I was working on my Burke Mill and needed to remove a Ball Crank so I made this.


----------



## DMS (Nov 4, 2013)

Nicely done. Do you have a bender to do the straps?


----------



## Getaway (Nov 4, 2013)

I don't have a bender.  I wish I could bend some things like that.  I carved them out of a block of 1018 CRS. My Burke Millrite is not operational yet so I did it the only way I knew how with what I had.

Band sawed the stock about 5/8" to long
Dressed the sides & ends on the Millwaukee tool & cutter grinder. 
Drilled and bored the hole on the lathe.
Sawed and filed the slot
Sawed to length and rounded the end on the Belt sander.

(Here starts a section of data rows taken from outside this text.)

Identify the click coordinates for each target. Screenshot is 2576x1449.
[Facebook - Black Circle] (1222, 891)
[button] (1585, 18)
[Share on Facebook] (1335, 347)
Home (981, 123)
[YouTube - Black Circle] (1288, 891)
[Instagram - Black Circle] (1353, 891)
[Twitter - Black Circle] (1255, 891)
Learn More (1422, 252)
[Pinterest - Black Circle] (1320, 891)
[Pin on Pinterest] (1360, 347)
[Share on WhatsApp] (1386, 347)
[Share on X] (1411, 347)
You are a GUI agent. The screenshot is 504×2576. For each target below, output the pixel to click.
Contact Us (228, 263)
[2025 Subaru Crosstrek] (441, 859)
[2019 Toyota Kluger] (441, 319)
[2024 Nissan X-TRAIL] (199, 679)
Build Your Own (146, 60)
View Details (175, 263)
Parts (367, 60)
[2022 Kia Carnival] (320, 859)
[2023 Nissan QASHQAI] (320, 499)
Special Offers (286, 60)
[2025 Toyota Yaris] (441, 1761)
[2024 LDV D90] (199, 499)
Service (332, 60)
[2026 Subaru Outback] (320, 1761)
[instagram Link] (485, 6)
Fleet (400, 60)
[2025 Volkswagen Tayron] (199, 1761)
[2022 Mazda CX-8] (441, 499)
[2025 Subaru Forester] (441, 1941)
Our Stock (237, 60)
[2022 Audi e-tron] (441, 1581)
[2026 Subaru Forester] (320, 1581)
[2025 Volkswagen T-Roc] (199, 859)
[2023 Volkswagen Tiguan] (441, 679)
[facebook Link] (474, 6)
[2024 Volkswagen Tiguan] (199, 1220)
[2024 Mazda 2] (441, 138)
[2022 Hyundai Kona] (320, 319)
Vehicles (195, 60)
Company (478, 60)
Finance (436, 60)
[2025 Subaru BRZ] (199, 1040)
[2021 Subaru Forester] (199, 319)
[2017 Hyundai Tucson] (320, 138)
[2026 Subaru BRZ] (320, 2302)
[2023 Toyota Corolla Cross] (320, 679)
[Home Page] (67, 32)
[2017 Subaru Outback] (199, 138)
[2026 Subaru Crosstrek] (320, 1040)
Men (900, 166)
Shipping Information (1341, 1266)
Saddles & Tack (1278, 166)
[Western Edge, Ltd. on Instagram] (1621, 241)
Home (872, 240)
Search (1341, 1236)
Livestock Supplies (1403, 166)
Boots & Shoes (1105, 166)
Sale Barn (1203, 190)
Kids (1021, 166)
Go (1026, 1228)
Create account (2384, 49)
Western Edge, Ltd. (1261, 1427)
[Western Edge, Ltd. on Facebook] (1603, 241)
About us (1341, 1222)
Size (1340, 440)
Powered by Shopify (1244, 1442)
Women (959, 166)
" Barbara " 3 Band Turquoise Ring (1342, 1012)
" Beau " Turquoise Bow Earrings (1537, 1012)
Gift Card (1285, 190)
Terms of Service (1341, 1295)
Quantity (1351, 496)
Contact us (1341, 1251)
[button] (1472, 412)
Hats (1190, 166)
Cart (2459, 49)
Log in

Thought I would never get done.


----------



## Scruffy (Nov 4, 2013)

[QUORrTE=Getaway;156672]I don't h a bender.  I wish I could bend some things like that.  I carved them out of a block of 1018 CRS. My Burke Millrite is not operational yet so I did it the only way I knew how with what I had.

Band sawed the stock about 5/8" to long
Dressed the sides & ends on the Millwaukee tool & cutter grinder. 
Drilled and bored the hole on the lathe.
Sawed and filed the slot
Sawed to length and rounded the end on the Belt sander.

Thought I would never get done.[/QUOTE]

- - - Updated - - -

Supper nice job!!just shows you with a little thought. You can make do with what you have


 Scruffy


----------



## DMS (Nov 4, 2013)

They look better than any bent pieces I have seen. Probably more work than you wanted to put into a simple tool, but hey nobody said this hobby was for the impatient


----------



## Terrywerm (Nov 4, 2013)

Nice job, Getaway!  As already mentioned, there is more than one way to skin a cat, which you proved here.


----------



## RandyM (Nov 5, 2013)

Yup, nice tool. Did you get the handle off the machine?


----------



## Getaway (Nov 5, 2013)

Yes.  The handle was almost off when I took the picture.  It was not all that tight.  Some day I need to make a nice "Bolt" for the puller.  

Thanks Guys for all the kind words.  I read this form almost every day.


----------



## 283v8 (Nov 11, 2013)

Beautiful handmade piece. You surely did a nice job. amazing what one can do with thought, patience, and elbow grease.


----------